Professor Marloes Janson
Key information
- Roles
- Department of Anthropology and Sociology Professor of West African Anthropology
- Department
- Department of Anthropology and Sociology
- Qualifications
- MA, PhD (Leiden University); SFHEA
- Building
- Russell Square: College Buildings
- Office
- 580
- Email address
- mj19@soas.ac.uk
- Telephone number
- +44 (0)20 7898 4345
Biography
Marloes Janson is Professor of West African Anthropology. She served as Associate Director of Research (2018-2021) and Interim Head of the Department of Anthropology and Sociology (2022-2023) at SOAS. She is a Senior Fellow of the Higher Education Academy in the UK. Marloes holds a PhD in Anthropology from Leiden University, the Netherlands. Before joining SOAS in 2012, she was a researcher at Leibniz-Zentrum Moderner Orient in Berlin, Germany.
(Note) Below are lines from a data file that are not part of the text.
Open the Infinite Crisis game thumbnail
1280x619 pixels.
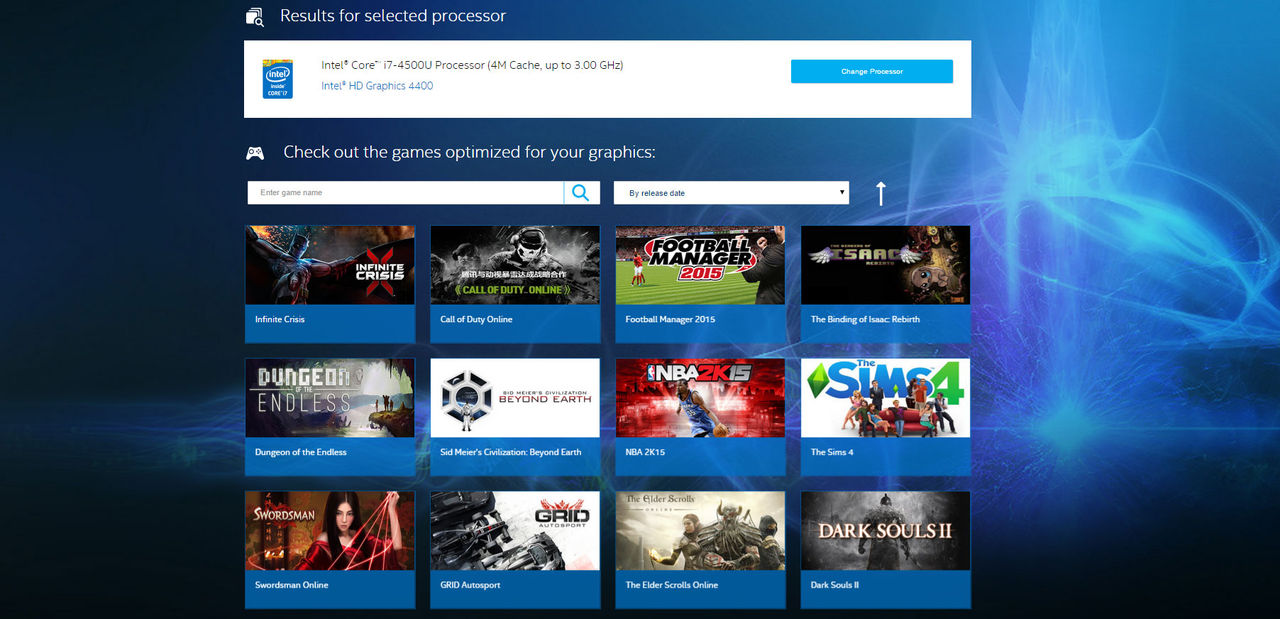click(330, 265)
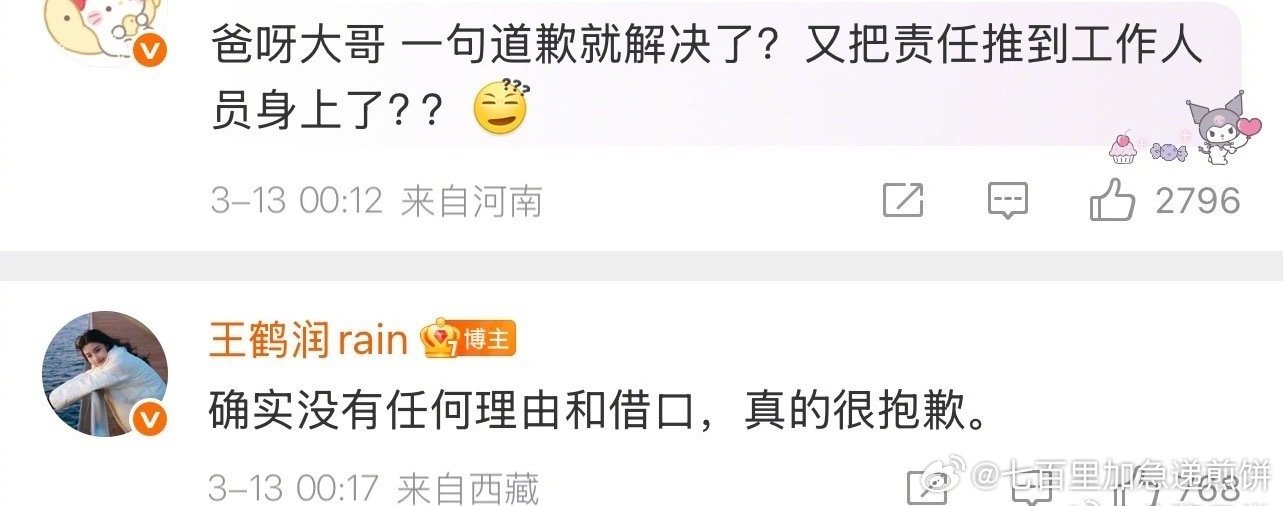The width and height of the screenshot is (1283, 506).
Task: Tap the verified V badge on top avatar
Action: click(149, 54)
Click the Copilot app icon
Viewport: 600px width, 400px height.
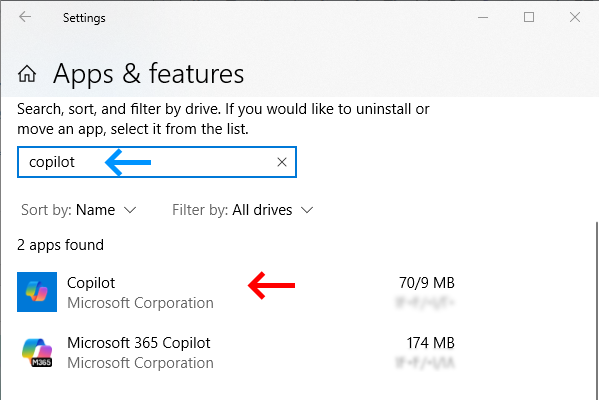click(37, 292)
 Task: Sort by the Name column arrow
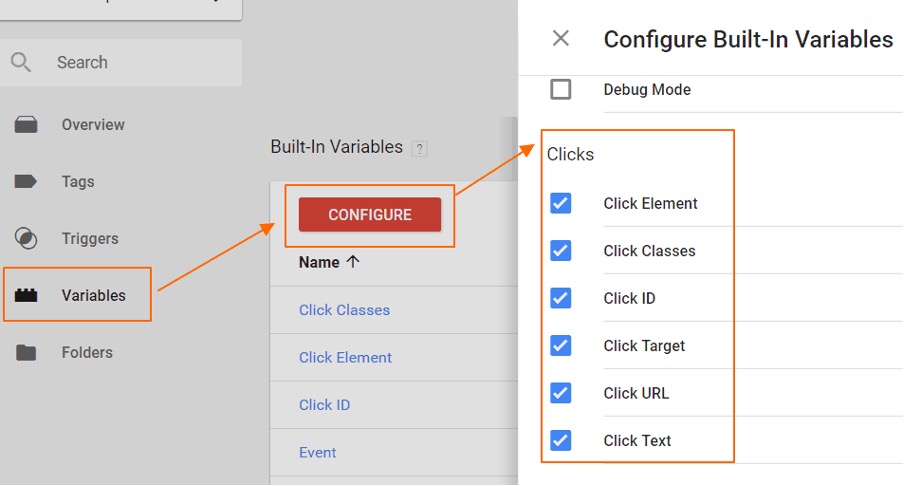pos(353,262)
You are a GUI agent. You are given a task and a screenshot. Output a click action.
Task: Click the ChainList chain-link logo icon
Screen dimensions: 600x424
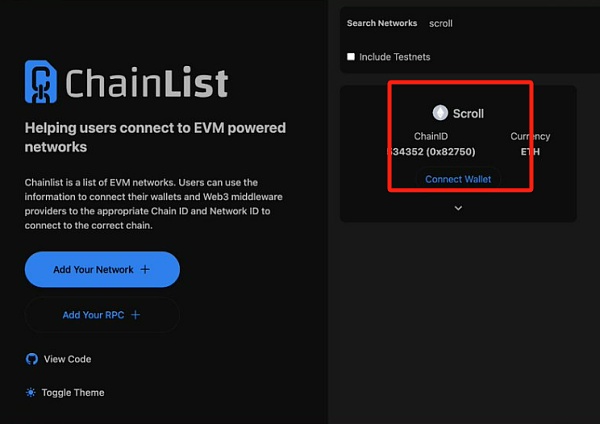point(41,83)
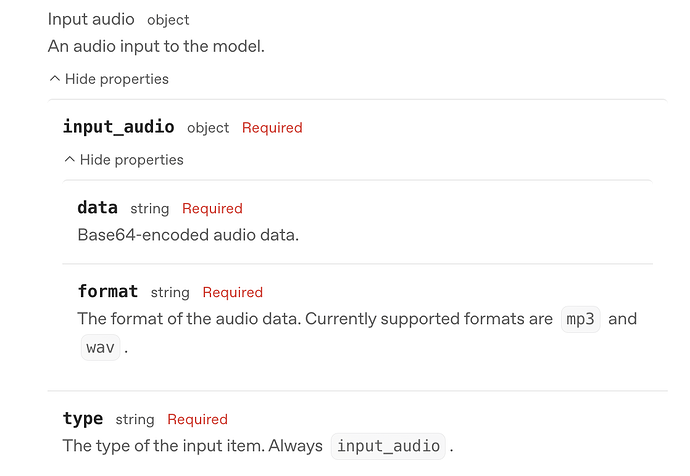Click the chevron icon under input_audio object heading
Image resolution: width=690 pixels, height=476 pixels.
[69, 160]
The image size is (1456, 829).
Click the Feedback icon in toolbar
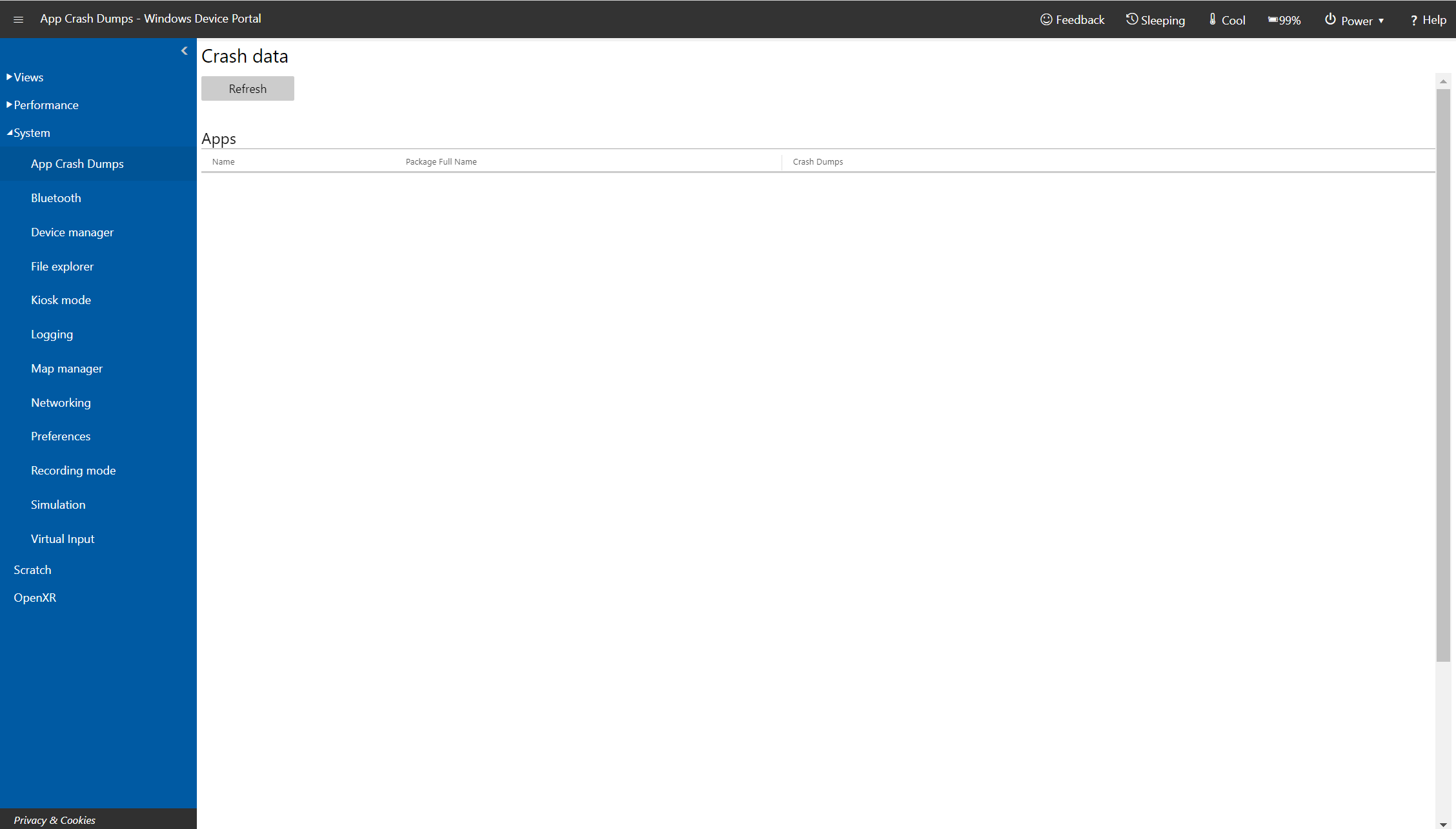pos(1048,19)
Marloes’ publications include Islam, Youth, and Modernity in the Gambia: The Tablighi Jamaʻat (Cambridge University Press/International African Institute, 2013), which has been awarded the RAI Amaury Talbot Prize for African Anthropology 2014, a special issue of Africa (2016) co-edited with Birgit Meyer, entitled ‘Studying Islam and Christianity in Africa: Moving Beyond a Bifurcated Field’, Crossing Religious Boundaries: Islam, Christianity, and ‘Yoruba Religion’ in Lagos, Nigeria (Cambridge University Press/International African Institute, 2021), a special issue of Journal of Religion in Africa (2016) co-edited with Dorothea Schulz, entitled ‘Religion and Masculinities in Africa’, and the co-edited volume Religious Plurality in Africa: Coexistence, Conviviality, Conflict (James Currey, 2024). Together with the Nigerian award-winning photographer Akintunde Akinleye she curated the travelling photo exhibition ‘The Spiritual Highway: Religious Worldmaking in Megacity Lagos (Nigeria)’. Marloes’ work was nominated as one of over 100 ‘Creative Sparks’ from UK universities who are being honoured to showcase the importance of the creative industries and to celebrate the contribution of UK universities to the sector (https://www.soas.ac.uk/about/news/soas-celebrated-contributing-uks-creative-excellence).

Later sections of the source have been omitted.